Мою кандидатуру в качестве будущего мужа она, разумеется, не рассматривала. Слово «любовь» в наших разговорах не звучало ни разу.

А потом она вышла замуж за бизнесмена, с которым познакомилась у Гольца.

Борис Непара поначалу торговал джинсами, потом компьютерами, затем подался в риелторы, наконец создал со старшим братом Глебом агентство недвижимости «Город мечты».

В те годы, в начале нулевых, в еженедельнике, который я редактировал, регулярно публиковались обзоры рынка московской недвижимости. Она росла в цене, нижняя планка стоимости квадратного метра в новостройках давно превысила тысячу долларов, никого не удивляли и две-три тысячи за метр, и даже пять.

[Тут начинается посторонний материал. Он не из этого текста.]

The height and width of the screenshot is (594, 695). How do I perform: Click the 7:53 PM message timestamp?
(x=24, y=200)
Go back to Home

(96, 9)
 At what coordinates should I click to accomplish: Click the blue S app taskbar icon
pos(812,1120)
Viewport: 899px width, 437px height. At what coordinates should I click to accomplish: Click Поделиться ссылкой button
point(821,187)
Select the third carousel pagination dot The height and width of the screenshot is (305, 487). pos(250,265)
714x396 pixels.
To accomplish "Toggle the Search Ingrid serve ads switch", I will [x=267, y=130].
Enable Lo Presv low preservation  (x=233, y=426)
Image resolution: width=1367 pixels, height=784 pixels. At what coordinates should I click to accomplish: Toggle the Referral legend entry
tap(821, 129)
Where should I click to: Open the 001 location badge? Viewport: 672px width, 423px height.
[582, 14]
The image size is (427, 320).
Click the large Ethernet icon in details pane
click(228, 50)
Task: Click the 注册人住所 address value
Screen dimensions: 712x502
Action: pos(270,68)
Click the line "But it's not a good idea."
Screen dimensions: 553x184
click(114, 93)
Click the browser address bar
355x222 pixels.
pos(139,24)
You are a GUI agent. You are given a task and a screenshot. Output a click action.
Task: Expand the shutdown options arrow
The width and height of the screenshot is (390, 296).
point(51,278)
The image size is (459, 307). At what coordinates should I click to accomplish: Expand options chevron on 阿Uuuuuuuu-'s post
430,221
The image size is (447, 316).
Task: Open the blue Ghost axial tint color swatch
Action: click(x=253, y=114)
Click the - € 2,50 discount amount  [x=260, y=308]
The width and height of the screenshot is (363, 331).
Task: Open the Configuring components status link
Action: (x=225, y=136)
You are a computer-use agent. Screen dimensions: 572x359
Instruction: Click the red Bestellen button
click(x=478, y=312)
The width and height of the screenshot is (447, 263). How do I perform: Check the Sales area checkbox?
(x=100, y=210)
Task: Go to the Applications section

Но когда я увидел в тексте одиннадцать тысяч долларов за метр, – а это была моя зарплата за год, – не поверил своим глазам и позвонил автору. Он сказал, что никакой ошибки нет: «Все только начинается».

Владельцы «Города мечты» успели к началу строительного бума, умудрились уцелеть – легкое пулевое ранение и контузия не в счет – и вскоре стали очень богаты.

На свадьбе Лу подвела ко мне Бориса, который знал от нее, что я печатаюсь в «Новом мире» и «Знамени», и хотел со мной познакомиться.

Невысокий, коренастый, курчавый, с густыми усами, в очках с тонкой золотой оправой, он был в смокинге нараспашку, в черных брюках с шелковыми лампасами, в рубашке с двухслойными манжетами, воротником-стойкой и перламутровой планкой, закрывающей пуговицы. Но когда он поднял руку с бокалом, чтобы чокнуться со мной, полы смокинга разошлись, и под ним обнаружились звездно-полосатые подтяжки.

Борис признался, что пишет «художественное произведение» и хотел бы показать рукопись профессионалу.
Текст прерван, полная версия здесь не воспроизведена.